→ **AIM OF THE EXERCISE**
Give again only the lines from the line that holds "Task: Switch to the Group sidebar tab" to the end of the data, inclusive, omitting all pictures.

[Records from a collection]
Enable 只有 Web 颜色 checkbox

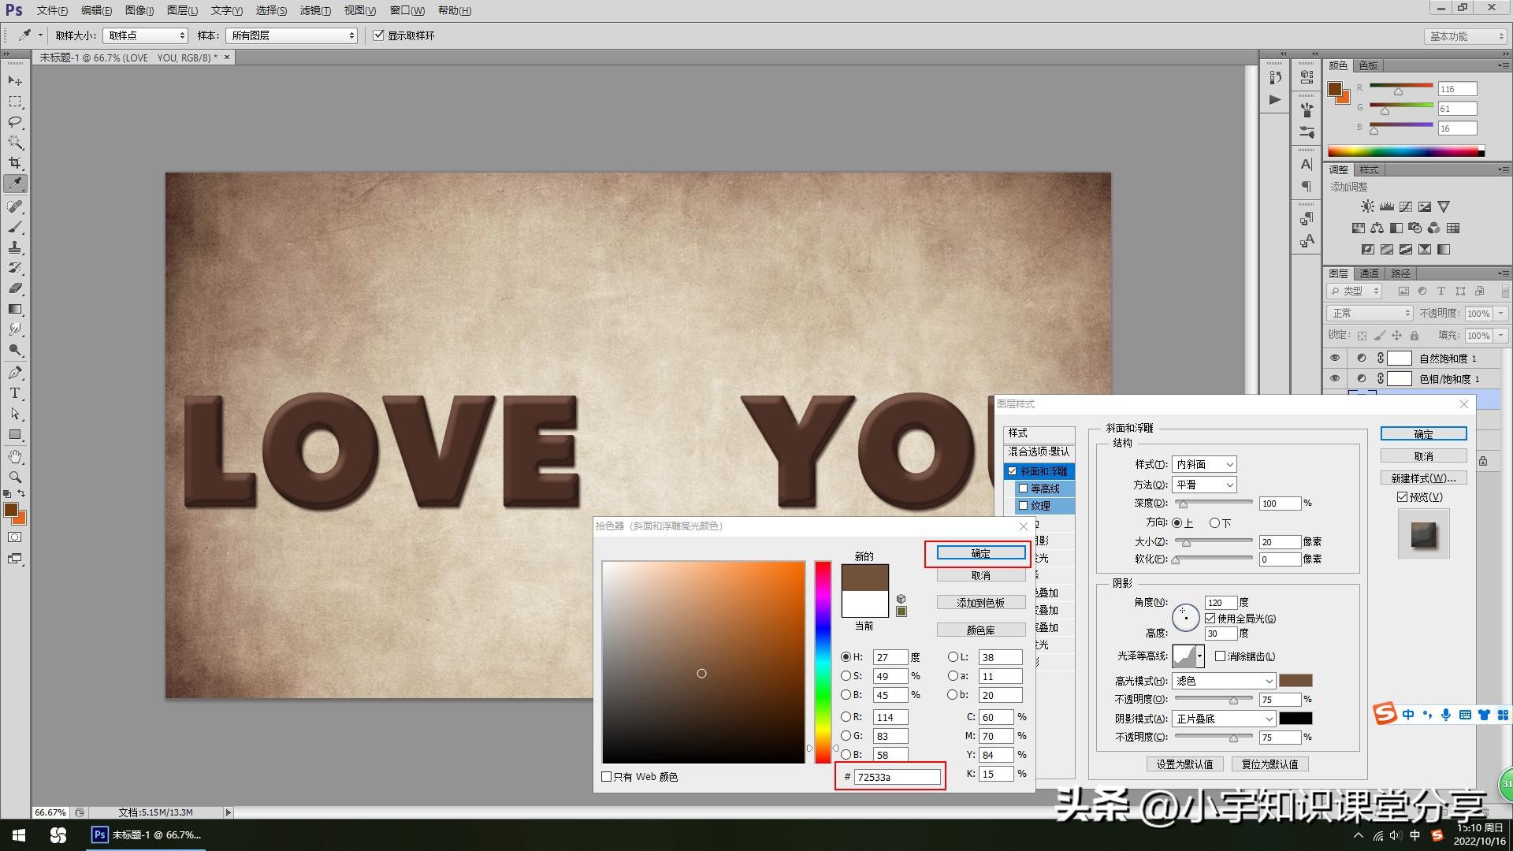tap(607, 777)
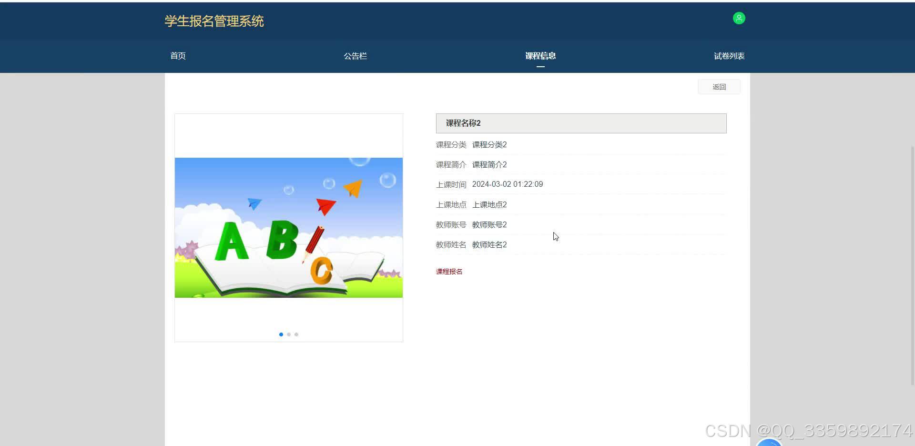Open the 试卷列表 exam list tab
This screenshot has width=915, height=446.
click(729, 56)
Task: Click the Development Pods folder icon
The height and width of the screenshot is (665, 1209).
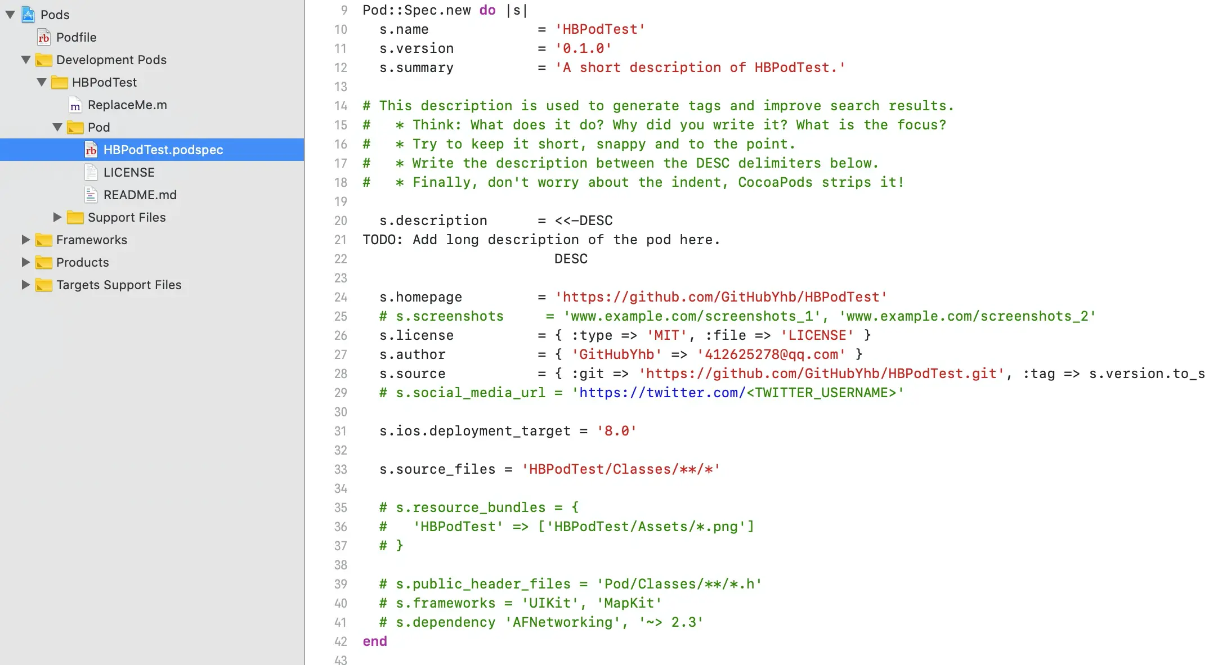Action: click(44, 60)
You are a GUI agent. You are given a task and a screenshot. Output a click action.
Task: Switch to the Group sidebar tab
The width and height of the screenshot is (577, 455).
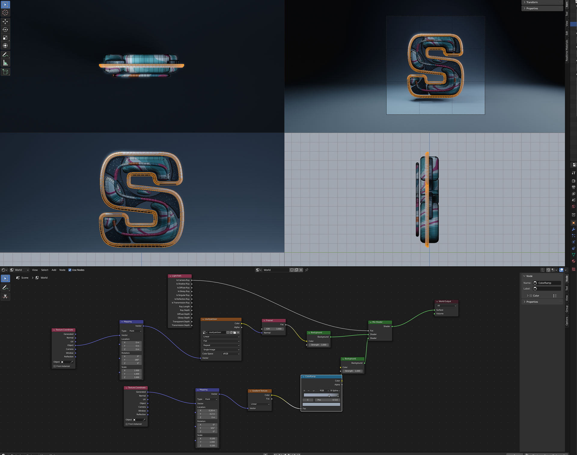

→ **SOLUTION TO THIS TASK**
Task: Switch to the Group sidebar tab
The width and height of the screenshot is (577, 455).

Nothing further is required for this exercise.